Showing his illustration and design talents on characters ranging from the science fiction adventurer Adam Strange to serious superhero Batman to somewhat silly hero Elongated Man, Infantino became DC's Art Director, Editorial Director and eventually Publisher, supervising among other things the first Marvel - DC crossover, Superman vs. The Amazing Spider-Man. Following his staff tenure, he returned to work as a freelancer, illustrating Star Wars, Nova, and Spider-Woman for Marvel and various others for DC.

As with man of the greats, it’s difficult to measure their impact solely in terms of their own work on the printed page. Often is their impact on others by which their true measure is taken.

“So sad to learn of the passing of another comic book legend. Carmine Infantino was one of the great influential artists in the history of the medium and I will always look upon his Adam Strange, Flash and Space Museum stories as wondrous examples of fantasy made even more magical at the hands of a master. RIP, Carmine,” artist George Pérez posted on his Facebook page.

“Carmine was one of the first comics artists whose style I could recognize on sight, back as the regular artist on Marvel's Star Wars book,” posed Star Wars writer John Jackson Miller.
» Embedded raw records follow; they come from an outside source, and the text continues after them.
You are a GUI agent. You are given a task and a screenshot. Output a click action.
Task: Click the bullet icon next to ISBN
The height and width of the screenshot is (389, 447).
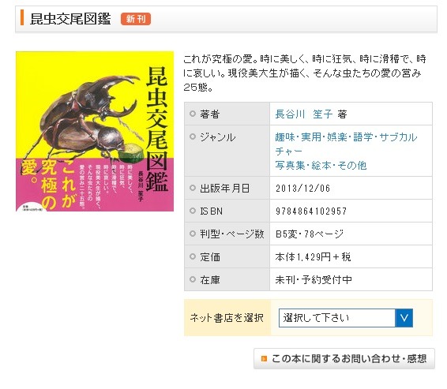click(x=193, y=211)
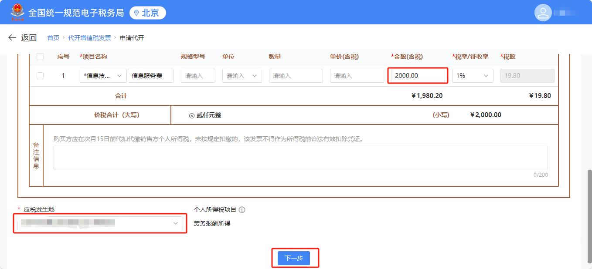This screenshot has height=269, width=592.
Task: Check the row 1 item checkbox
Action: 40,76
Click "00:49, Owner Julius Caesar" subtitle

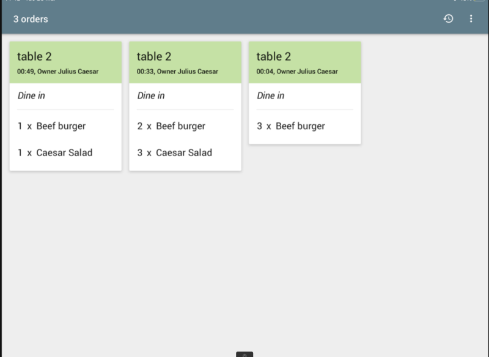point(58,72)
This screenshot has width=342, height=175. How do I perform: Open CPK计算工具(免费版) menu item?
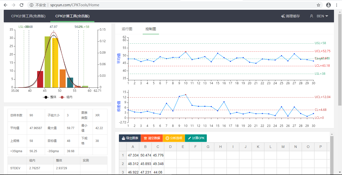point(28,16)
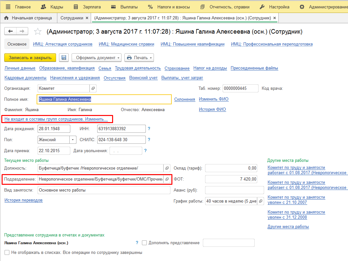Screen dimensions: 348x261
Task: Open the График работы field link icon
Action: (261, 201)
“When you think of the definitive Flash, you think of Carmine’s brilliant work. His innovations with speed lines, ways of delineating super-speed in a panel made Flash just so much fun. Carmine will be sorely missed. My condolences to his family. We are all at a loss,” said Vincent Zurzolo, Chief Operating Officer of Metropolis Collectibles.

“I'm extremely sad to learn that DC artist, art director, and publisher Carmine Infantino has passed away today. He was interviewed and featured in our book The Batcave Companion. Carmine was the inspiration for my cover design of the upcoming issue of Noir City. Infantino was a legend in the comic book business, he redefined both Batman and The Flash and was DC's publisher when I was reading their comics as a kid,” writer-designer-historian Michael Kronenberg posted.

“The entire DC Entertainment family is saddened by the loss of Carmine Infantino,” said Diane Nelson, DC Entertainment President. “His contributions to the comics industry and to DC Comics in particular are immense and impossible to quantify. Our thoughts are with his family, friends and fans during this difficult time.”

Jim Lee, DC Entertainment Co-Publisher commented, “Carmine was a legend. The number of classic covers he created are innumerable. His influence, reach and impact is humbling and will always live on.”   

“There are few people in this world that have had as much of an impact on the industry as Carmine,” added DC Entertainment Co-Publisher Dan DiDio.  “He bridged both the Golden and Silver Ages of comics, shepherding in some of the most successful periods in our history and setting the course of our characters that is still seen today. He will be greatly missed, but his legacy will remain forever.”